Mamdani's $50 NYC World Cup Jerseys Are Now Selling for Up to $1,000 — Thanks to Resellers
When New York City Mayor Zohran Mamdani unveiled his limited-edition, New York City-themed World Cup jerseys last Friday, the idea was simple and refreshingly populist: give everyday New Yorkers an affordable way to celebrate the 2026 FIFA World Cup without emptying their wallets. At just $50 a jersey, it seemed like a rare win for the average fan in a city where nothing ever comes cheap. That goodwill, however, lasted about as long as the jerseys themselves stayed in stock.
Within hours of going on sale, the jerseys began appearing on eBay and Facebook Marketplace — not at $50, but at prices ranging from $400 all the way up to a jaw-dropping $999. The resale frenzy turned what was meant to be an accessible civic gesture into yet another commodity for scalpers and flippers, frustrating fans who missed out and drawing widespread attention online.
What Made These Jerseys So Special in the First Place?
To understand why demand spiked so quickly, it helps to look at what Mamdani was offering and why it resonated. The mayor unveiled the jerseys earlier in the week, framing them in unmistakably New York City terms. In an Instagram post, he described them as being "made by New Yorkers, for New Yorkers" — a deliberate contrast to the expensive, corporate-driven merchandise that typically surrounds major sporting events like the World Cup.
The jerseys are New York City-themed, making them a unique piece of local World Cup memorabilia at a time when the city is one of the host locations for the 2026 tournament. FIFA-branded jerseys and official World Cup merchandise have historically carried steep price tags, often putting them out of reach for working-class fans. Mamdani's $50 alternative was positioned as a direct answer to that problem, and the messaging landed.
Only 1,500 jerseys were made available for purchase, a production run that, in hindsight, was always going to fall far short of demand in a city of more than eight million people. That scarcity, combined with the cultural buzz around both the World Cup and Mamdani himself, created the perfect conditions for a resale market to emerge almost instantly.
The Resale Market Explodes Overnight
Resellers didn't waste any time. Listings began surfacing on eBay and Facebook Marketplace within the same day the jerseys went on sale, with asking prices that bore no resemblance to the original $50 retail cost. Some sellers listed theirs in the $400 range, while the most aggressive listings reached $999 — nearly twenty times what the city charged for them.

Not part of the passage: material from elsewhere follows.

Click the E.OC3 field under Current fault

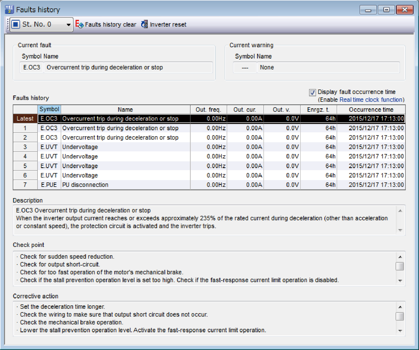[x=31, y=67]
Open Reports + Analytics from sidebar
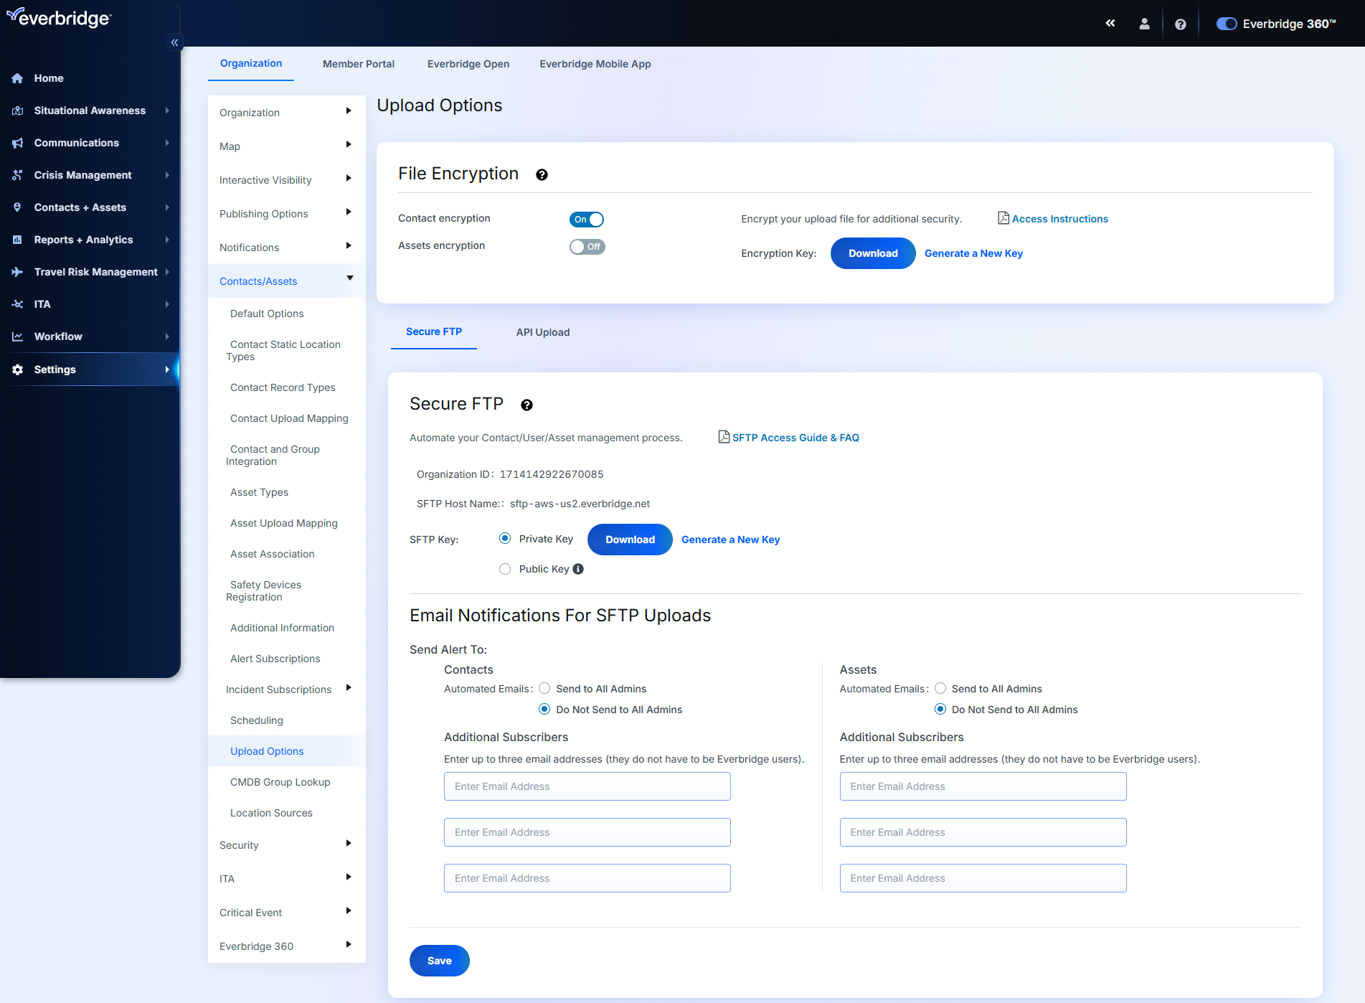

This kind of resale behavior is not new. It is the same dynamic that has plagued limited sneaker drops, concert tickets, and gaming consoles for years. Scalpers monitor highly anticipated product releases, purchase in bulk or as quickly as possible, and then relist at a significant markup to capture demand from buyers who missed the initial sale window. The tools and tactics are well established, and the Mamdani jerseys proved to be no exception.
What makes this particular case sting a little more is the context. These jerseys were explicitly marketed as an affordable alternative for regular New Yorkers. The resale activity effectively undermined that mission, ensuring that anyone who didn't get one on launch day would now face exactly the kind of prohibitive pricing the mayor was trying to avoid.
A Familiar Story in the Sneaker and Streetwear World
Sports and streetwear enthusiasts will find this story very familiar. Limited-edition drops — whether they come from Nike, Supreme, or now, apparently, a New York City mayor — almost always attract resellers. The mechanics are straightforward: scarcity drives desire, desire drives price, and resellers position themselves in the gap between supply and demand.
In some communities, this practice is accepted as part of the culture. In others, it is widely criticized as exploitative, particularly when the item in question was specifically designed to be accessible to people who typically can't afford luxury goods. In that sense, the Mamdani jersey resale controversy is something of a microcosm of broader debates about who actually benefits from limited-edition, mission-driven products when supply is too constrained to meet real demand.
Could the City Have Done Anything Differently?
There are reasonable questions to ask about whether the rollout could have been structured to limit resale activity. A lottery system, a strict one-per-customer purchase limit with identity verification, or a larger production run could all have reduced the opportunity for bulk buying and immediate flipping. Many brands and artists have experimented with these approaches with varying degrees of success.
That said, scaling up production comes with its own costs and risks, and a lottery adds logistical complexity. For a limited civic initiative, keeping it simple was probably the practical choice — even if it came with foreseeable downsides.
What Happens Next for New Yorkers Who Still Want One?
For New Yorkers who missed the sale and refuse to pay reseller prices, the most straightforward advice is to wait and watch. Cities sometimes respond to overwhelming demand for limited merchandise by announcing additional production runs, especially when the original intent was broad public access. Whether Mamdani's office will go that route remains to be seen.
In the meantime, the controversy has done something that no marketing campaign could have engineered: it made a $50 jersey the most talked-about piece of sports merchandise in New York City. Whether that buzz ultimately serves the mayor's original goal of affordability and community celebration is a different question entirely — but it has certainly put the jersey, and the conversation around equitable access to World Cup culture, firmly in the spotlight.